The DOL subsequently asked the Office of Management and Budget to review the matter. The OMB reclassified the proposal for a delay as “economically significant” rather than insignificant—a change that raised the gravity of the situation and demanded a longer and closer examination of the matter.    

Some history is in order. The original rule was motivated in part by the fact that savers have moved (“rolled over”) trillions of dollars has moved in recent years from closely-regulated, low-cost defined contribution plans, such as 401(k) plans, to less-regulated retail IRAs, where the fees tend to be higher—high enough to reduce the value of tax deferral, which is the rationale for investing on a tax-deferred basis in the first place. Significantly, the rule extends the regulatory norms of the 401(k) world into the world of IRAs for the first time.

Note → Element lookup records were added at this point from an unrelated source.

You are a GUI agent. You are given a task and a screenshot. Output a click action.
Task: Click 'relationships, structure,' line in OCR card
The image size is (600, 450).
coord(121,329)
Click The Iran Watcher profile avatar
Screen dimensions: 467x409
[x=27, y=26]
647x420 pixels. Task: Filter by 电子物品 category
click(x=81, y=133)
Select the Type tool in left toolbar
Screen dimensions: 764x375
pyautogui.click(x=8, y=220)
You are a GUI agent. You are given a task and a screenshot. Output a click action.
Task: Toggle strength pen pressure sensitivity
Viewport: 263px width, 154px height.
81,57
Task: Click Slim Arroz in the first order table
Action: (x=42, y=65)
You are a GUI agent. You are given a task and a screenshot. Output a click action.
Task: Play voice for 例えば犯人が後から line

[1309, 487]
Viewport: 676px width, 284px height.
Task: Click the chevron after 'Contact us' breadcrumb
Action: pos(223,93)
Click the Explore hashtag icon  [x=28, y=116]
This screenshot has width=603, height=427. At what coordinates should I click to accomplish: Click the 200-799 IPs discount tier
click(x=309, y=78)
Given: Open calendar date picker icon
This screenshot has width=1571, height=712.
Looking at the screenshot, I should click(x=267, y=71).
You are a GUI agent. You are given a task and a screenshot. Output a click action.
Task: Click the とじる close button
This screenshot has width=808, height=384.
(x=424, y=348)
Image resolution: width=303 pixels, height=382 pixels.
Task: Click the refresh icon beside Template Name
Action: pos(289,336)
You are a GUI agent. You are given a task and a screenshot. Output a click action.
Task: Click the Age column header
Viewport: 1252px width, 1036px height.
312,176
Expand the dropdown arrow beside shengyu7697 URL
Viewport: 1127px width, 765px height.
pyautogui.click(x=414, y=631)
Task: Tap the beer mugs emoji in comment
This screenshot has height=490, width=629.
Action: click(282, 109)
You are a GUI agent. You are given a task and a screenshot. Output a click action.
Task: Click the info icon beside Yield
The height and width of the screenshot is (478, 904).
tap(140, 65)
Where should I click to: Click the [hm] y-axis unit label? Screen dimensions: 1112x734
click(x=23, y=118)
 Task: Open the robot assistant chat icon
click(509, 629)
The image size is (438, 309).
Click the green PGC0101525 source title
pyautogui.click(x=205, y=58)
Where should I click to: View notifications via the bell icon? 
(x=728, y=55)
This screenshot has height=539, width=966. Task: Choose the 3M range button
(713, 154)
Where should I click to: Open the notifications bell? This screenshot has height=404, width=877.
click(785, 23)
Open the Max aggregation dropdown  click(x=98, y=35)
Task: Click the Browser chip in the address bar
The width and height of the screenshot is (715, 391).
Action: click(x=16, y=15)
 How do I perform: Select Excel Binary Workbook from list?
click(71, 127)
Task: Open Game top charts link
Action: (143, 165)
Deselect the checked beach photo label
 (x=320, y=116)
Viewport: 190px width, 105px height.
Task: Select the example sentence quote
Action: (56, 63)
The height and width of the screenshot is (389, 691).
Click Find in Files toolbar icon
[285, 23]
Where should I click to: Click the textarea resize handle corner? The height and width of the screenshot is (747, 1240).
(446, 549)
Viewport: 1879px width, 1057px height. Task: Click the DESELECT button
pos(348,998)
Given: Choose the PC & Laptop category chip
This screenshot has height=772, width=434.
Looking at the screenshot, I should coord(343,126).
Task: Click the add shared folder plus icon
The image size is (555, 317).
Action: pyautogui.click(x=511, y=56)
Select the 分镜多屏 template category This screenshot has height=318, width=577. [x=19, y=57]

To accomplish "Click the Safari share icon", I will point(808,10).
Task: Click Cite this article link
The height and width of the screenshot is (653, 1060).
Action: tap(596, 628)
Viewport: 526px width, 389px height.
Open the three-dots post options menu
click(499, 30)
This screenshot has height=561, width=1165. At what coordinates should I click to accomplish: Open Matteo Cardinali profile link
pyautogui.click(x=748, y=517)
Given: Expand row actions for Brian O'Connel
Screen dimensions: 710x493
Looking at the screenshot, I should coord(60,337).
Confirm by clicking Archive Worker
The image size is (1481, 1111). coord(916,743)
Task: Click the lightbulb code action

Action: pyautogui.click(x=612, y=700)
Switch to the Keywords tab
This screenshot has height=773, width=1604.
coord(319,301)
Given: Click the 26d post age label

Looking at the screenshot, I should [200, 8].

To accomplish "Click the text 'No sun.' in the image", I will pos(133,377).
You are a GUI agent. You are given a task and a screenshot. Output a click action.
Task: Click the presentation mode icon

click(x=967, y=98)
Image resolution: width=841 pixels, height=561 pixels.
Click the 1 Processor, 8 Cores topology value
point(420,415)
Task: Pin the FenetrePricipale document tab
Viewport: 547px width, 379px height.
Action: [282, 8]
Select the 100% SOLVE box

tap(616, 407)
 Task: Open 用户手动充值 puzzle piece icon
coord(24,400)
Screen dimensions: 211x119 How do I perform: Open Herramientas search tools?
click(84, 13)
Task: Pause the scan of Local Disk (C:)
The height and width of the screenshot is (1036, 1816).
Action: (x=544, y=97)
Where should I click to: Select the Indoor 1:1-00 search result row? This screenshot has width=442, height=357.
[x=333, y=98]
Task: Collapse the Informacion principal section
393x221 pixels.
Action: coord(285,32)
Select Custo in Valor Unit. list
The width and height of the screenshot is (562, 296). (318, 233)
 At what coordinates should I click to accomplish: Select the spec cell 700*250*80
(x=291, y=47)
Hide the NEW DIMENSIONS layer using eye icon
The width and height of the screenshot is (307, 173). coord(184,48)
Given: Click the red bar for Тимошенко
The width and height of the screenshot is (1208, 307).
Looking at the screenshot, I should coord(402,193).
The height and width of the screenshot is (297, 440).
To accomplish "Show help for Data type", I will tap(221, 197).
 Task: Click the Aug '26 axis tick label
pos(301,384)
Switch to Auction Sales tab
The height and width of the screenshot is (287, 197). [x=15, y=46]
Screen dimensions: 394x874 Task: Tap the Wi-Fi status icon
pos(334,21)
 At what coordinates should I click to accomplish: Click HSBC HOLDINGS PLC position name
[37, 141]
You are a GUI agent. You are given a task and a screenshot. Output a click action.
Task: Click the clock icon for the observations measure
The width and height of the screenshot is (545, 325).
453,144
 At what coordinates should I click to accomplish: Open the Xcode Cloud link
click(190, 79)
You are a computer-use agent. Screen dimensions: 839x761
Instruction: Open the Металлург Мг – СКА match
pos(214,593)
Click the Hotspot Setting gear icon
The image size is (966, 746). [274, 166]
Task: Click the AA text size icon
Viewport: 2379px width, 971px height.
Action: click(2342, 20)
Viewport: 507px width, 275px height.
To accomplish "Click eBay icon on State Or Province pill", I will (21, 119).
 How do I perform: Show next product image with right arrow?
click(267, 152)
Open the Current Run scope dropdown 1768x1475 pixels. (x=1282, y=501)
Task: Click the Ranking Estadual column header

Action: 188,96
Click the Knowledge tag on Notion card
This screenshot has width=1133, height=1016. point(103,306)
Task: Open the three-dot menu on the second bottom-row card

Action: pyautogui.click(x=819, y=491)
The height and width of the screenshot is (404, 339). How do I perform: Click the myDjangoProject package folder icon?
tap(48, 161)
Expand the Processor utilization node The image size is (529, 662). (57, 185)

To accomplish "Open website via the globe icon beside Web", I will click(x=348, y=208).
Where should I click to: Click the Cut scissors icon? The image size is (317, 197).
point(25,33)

This was tantamount to a loss of turf for retail financial service providers. Groups representing brokers and insurance agents have argued against the rule in part because it makes it harder to earn commissions on the sale of mutual funds and annuities. The securities industry has also argued that the rule will reduce the availability of financial services to middle- or low-income retirement savers, claiming that the commissions paid by mutual fund and insurance companies (re-paid by investors in the form of annual fees) helped finance those services.

The DOL rule could also create new compliance duties for some advisors who already adhere to a fiduciary standard, potentially raising their cost of doing business. Hence the financial industry’s opposition. “While a proposed 60-day delay is a good first step, we will continue to work with the administration, and through the legal process, to repeal and replace this rule,” said the Financial Services Institute in a press release yesterday.

In a press release yesterday, the Financial Services Roundtable, an industry group, reiterated its position that the Securities and Exchange Commission, not the DOL should write a best-interest conduct standard “for all brokers accounts (including IRAs) held by retail customers, and the DOL should fully rescind its rule on this matter.”